Dan Kimball: Four questions to consider as you find innovative ways to increase your church’s impact in the community.
I love the annual resources issue of Outreach magazine. Not only does it contain a wealth of amazing ideas, it’s also a reminder of an important principle: If you are serious about outreach, you need to be learning from those who have gone before you. I thrive on learning from others. I think there is nothing more thrilling than to glean wisdom from those God is using in various ways.
About 10 years ago, I was visiting a mid-sized church in Texas that had opened a seven-day-a-week coffeehouse and art gallery. It wasn’t a “Christian coffeehouse”—it was a space that people in the community would go to for coffee and hanging out. They had art shows featuring local artists, which brought in people who would normally never go to church. Rather than being filled with Christian art or tea bags with Bible verses, the coffeehouse genuinely reflected the vibe of the local community.
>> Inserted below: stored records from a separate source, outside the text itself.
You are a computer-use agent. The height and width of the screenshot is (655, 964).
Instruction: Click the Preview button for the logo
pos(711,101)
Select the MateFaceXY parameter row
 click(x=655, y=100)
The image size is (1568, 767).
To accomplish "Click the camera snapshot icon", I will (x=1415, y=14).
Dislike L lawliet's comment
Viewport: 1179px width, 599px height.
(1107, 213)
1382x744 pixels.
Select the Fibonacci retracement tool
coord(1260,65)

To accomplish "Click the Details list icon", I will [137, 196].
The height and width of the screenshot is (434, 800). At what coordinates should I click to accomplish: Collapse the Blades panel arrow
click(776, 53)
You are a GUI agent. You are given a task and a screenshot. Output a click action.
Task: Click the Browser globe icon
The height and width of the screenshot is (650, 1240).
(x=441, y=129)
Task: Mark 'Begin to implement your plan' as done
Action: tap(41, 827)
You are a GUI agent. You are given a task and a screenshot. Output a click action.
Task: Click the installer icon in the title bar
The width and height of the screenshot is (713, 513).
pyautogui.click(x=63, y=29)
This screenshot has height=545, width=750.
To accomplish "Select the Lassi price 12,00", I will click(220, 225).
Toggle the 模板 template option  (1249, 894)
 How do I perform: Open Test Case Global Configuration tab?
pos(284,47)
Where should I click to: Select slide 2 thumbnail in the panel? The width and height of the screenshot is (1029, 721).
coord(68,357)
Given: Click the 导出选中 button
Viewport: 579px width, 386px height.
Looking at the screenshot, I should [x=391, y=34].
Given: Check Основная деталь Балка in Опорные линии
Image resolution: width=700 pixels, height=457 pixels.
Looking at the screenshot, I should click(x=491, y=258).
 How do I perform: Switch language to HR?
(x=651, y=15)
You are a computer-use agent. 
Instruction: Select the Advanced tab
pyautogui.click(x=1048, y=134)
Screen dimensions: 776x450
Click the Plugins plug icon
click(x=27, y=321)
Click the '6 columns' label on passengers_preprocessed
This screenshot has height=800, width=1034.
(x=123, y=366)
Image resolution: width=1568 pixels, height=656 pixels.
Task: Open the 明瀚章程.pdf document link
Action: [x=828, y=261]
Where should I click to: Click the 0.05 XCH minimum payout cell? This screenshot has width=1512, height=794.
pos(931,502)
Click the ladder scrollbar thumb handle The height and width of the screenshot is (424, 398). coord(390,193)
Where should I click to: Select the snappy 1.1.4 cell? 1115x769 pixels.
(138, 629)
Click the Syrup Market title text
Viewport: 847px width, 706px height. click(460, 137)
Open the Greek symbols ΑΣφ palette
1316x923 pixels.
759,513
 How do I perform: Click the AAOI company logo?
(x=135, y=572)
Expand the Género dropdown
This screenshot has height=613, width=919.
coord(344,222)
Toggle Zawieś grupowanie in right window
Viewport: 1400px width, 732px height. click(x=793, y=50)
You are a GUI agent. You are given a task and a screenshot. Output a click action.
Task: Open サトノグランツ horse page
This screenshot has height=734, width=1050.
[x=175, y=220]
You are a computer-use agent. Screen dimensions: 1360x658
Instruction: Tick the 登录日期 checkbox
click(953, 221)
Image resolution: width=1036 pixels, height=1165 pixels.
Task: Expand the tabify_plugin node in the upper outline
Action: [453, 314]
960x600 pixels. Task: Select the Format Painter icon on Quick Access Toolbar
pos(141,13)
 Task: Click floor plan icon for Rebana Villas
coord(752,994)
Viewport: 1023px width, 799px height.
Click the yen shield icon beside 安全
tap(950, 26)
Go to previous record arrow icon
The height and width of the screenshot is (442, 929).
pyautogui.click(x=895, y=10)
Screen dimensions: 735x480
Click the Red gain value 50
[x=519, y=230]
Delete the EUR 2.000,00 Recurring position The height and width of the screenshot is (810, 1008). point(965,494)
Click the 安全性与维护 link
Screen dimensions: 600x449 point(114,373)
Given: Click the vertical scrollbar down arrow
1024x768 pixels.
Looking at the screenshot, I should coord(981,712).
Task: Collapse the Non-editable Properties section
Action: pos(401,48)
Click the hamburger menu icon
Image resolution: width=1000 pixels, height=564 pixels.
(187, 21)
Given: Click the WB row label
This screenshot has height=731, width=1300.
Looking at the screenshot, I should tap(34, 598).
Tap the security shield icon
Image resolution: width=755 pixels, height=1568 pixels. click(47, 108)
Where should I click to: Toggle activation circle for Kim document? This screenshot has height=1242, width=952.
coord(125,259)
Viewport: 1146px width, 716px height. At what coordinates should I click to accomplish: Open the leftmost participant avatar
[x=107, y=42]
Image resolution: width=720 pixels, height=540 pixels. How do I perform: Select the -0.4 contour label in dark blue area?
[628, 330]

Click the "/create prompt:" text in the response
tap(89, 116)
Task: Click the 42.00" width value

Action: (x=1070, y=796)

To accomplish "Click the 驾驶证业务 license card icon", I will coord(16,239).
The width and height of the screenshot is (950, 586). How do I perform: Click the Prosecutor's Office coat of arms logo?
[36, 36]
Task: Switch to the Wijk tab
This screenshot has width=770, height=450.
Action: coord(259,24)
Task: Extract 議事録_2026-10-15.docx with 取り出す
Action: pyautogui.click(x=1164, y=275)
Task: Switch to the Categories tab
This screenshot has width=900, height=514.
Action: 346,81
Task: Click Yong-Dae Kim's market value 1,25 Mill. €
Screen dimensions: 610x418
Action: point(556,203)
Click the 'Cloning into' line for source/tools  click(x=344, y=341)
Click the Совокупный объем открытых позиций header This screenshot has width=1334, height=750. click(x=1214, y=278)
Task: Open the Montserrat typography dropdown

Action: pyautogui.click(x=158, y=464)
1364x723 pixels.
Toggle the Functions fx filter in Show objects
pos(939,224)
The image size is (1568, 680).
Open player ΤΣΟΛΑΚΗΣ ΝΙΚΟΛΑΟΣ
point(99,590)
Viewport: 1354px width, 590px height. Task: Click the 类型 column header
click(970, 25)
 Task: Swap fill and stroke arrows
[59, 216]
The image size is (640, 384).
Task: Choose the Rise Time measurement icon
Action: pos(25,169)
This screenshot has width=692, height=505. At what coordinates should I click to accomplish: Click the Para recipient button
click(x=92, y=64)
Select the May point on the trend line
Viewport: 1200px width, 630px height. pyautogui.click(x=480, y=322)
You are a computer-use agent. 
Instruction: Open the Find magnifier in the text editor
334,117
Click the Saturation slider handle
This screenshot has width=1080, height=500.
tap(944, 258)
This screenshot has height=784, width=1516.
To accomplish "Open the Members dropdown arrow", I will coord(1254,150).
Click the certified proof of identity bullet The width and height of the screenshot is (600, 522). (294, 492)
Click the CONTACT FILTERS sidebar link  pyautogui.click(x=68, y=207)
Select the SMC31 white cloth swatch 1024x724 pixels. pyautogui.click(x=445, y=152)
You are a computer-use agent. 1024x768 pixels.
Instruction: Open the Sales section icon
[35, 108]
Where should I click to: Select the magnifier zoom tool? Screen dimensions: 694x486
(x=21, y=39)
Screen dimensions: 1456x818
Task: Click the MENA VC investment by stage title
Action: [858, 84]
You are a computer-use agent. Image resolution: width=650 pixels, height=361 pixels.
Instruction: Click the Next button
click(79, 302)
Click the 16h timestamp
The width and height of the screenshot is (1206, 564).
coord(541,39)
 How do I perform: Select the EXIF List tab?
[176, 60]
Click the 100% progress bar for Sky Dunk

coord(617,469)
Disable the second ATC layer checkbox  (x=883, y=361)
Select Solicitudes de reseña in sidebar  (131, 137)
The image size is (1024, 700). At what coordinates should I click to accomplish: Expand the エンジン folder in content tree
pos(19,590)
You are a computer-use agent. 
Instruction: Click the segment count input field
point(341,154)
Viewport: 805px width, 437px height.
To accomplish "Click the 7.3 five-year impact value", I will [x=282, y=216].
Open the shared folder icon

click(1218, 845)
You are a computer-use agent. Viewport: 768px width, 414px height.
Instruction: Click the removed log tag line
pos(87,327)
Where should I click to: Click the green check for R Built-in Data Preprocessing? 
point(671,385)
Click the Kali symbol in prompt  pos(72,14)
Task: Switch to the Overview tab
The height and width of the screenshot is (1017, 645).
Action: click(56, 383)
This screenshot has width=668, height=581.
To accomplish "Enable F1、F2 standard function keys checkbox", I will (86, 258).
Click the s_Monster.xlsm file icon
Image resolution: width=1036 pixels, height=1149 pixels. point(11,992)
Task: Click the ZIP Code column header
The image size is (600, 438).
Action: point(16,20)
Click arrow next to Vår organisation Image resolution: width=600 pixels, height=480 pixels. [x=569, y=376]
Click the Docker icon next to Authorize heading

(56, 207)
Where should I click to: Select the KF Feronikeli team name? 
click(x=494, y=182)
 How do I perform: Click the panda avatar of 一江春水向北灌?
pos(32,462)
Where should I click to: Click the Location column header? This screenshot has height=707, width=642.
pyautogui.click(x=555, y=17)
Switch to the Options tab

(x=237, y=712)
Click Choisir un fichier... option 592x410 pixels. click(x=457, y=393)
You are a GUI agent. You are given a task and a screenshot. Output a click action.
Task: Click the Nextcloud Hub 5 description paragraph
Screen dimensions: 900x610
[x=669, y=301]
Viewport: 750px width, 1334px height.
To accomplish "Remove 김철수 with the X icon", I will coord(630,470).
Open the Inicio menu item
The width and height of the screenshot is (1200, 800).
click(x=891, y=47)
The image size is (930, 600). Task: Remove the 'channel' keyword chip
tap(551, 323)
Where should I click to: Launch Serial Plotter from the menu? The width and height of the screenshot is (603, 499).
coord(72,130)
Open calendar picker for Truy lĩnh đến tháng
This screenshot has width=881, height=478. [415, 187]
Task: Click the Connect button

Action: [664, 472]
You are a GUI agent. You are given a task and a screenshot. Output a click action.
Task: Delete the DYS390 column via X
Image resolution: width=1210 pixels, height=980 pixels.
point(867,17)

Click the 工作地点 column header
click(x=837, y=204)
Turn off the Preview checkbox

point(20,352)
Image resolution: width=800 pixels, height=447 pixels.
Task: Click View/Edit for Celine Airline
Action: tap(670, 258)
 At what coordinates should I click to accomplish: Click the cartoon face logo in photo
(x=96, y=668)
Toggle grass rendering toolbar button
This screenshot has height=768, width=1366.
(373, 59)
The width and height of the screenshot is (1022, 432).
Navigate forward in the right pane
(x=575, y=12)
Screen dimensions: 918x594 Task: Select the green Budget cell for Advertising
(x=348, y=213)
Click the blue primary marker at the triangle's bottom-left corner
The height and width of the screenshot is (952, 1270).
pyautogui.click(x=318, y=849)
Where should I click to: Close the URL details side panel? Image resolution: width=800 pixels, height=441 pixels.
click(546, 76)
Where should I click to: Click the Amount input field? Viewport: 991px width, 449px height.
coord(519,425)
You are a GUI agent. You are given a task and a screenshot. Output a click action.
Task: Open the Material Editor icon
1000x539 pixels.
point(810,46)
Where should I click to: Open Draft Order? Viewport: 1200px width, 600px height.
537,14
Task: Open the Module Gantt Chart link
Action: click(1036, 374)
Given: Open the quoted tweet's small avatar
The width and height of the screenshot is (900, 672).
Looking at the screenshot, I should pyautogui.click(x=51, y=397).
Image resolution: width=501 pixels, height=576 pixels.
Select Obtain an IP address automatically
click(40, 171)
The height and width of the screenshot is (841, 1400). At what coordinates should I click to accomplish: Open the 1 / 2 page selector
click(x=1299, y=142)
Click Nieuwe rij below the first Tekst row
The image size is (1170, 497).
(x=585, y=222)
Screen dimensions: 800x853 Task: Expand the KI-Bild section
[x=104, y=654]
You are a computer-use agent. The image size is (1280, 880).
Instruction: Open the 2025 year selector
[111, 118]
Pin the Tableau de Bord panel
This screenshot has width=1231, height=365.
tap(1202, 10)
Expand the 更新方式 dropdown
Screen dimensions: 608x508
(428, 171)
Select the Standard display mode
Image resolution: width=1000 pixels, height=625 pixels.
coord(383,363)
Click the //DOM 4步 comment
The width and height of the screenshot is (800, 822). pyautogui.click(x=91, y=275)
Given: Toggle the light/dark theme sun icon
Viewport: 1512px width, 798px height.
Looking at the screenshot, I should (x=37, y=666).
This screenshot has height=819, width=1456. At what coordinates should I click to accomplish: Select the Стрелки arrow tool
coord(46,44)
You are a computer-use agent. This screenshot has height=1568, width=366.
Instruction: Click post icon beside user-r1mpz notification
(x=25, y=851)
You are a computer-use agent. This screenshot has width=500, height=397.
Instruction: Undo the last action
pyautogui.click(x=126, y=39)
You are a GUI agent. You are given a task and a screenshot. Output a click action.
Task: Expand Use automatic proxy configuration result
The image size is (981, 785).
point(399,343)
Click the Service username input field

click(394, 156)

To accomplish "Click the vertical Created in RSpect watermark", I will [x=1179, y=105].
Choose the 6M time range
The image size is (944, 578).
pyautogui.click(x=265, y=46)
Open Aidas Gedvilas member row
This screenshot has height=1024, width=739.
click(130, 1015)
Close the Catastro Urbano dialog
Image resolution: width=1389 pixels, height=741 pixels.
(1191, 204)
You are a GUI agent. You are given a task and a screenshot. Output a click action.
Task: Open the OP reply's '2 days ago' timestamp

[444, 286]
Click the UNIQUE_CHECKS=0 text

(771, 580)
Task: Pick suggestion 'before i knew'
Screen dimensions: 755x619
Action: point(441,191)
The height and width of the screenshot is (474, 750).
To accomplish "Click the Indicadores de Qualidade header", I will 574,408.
After extensive discussions with the church leader who opened the coffeehouse, we launched The Abbey Coffee, Music and Art Lounge in our church building. While the basic idea wasn’t ours, we contextualized it for our beach town in California. Since then, The Abbey has won awards for best student hangout and best café and has built some major bridges of trust in our community. When we are told what a great idea it was to open a coffeehouse, we have to say it wasn’t ours—we learned it from another church.
I don’t see adapting other churches’ ideas as lacking creativity. My role model in this area is Thomas Edison. I recently took a tour of his lab in New Jersey and learned how we was always on the lookout for new ideas from those on the cutting edge of innovation. Rather than inventing things completely on his own, he took what was already out there and developed those ideas, improving them for mass use.
Here are four questions to consider as you find innovative ways to increase your church’s impact in the community.
1. Is “leaders are learners” one of your team’s core values? When it comes to our staff, we’re intentional about celebrating and cheering on those who are learning, reading, talking to other churches and discovering new ideas that our church can learn from.
2. Are you studying how other churches measure health and success? Whenever we want to evaluate the health of our church, we study how other churches are evaluating themselves. We learn from experts like Tony Morgan who help us think in ways we normally wouldn’t on our own.